[Start of section]

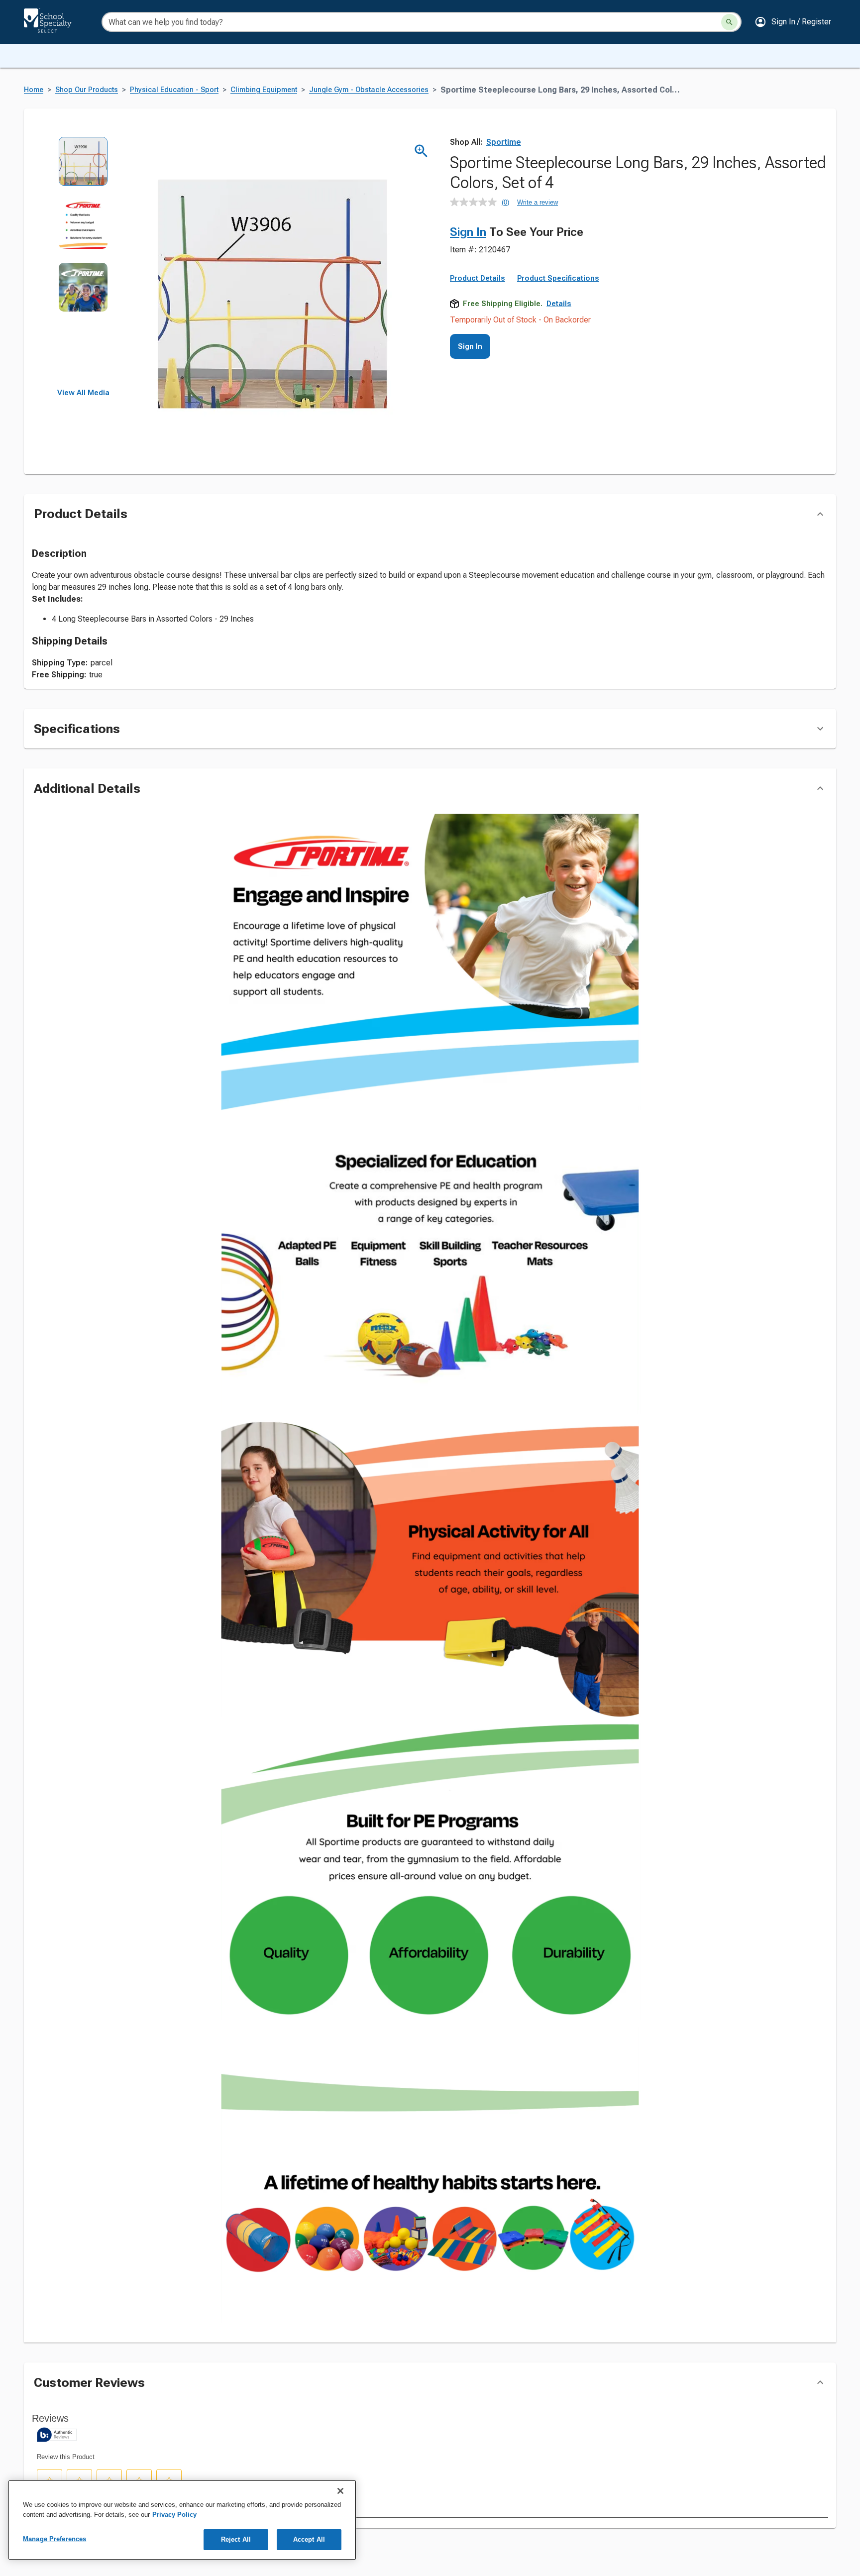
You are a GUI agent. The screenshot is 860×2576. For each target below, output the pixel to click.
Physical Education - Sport (174, 90)
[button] (792, 22)
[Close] (340, 2491)
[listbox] (83, 262)
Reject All (236, 2539)
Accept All (309, 2539)
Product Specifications (558, 278)
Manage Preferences (54, 2539)
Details (558, 303)
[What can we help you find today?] (729, 22)
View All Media (83, 392)
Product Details (477, 278)
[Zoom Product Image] (421, 151)
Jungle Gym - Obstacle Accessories (369, 90)
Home (33, 90)
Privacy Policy (174, 2514)
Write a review (537, 202)
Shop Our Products (86, 90)
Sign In (468, 232)
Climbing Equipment (263, 90)
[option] (83, 168)
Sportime (503, 142)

[End of section]

--- What you should do ---
Produce a word-for-word version of the material, with no pictures included.

--- Task answer ---
You are a GUI agent. The screenshot is 860×2576. For each target below, output the pixel to click.
Physical Education - Sport (174, 90)
[button] (792, 22)
[Close] (340, 2491)
[listbox] (83, 262)
Reject All (236, 2539)
Accept All (309, 2539)
Product Specifications (558, 278)
Manage Preferences (54, 2539)
Details (558, 303)
[What can we help you find today?] (729, 22)
View All Media (83, 392)
Product Details (477, 278)
[Zoom Product Image] (421, 151)
Jungle Gym - Obstacle Accessories (369, 90)
Home (33, 90)
Privacy Policy (174, 2514)
Write a review (537, 202)
Shop Our Products (86, 90)
Sign In (468, 232)
Climbing Equipment (263, 90)
[option] (83, 168)
Sportime (503, 142)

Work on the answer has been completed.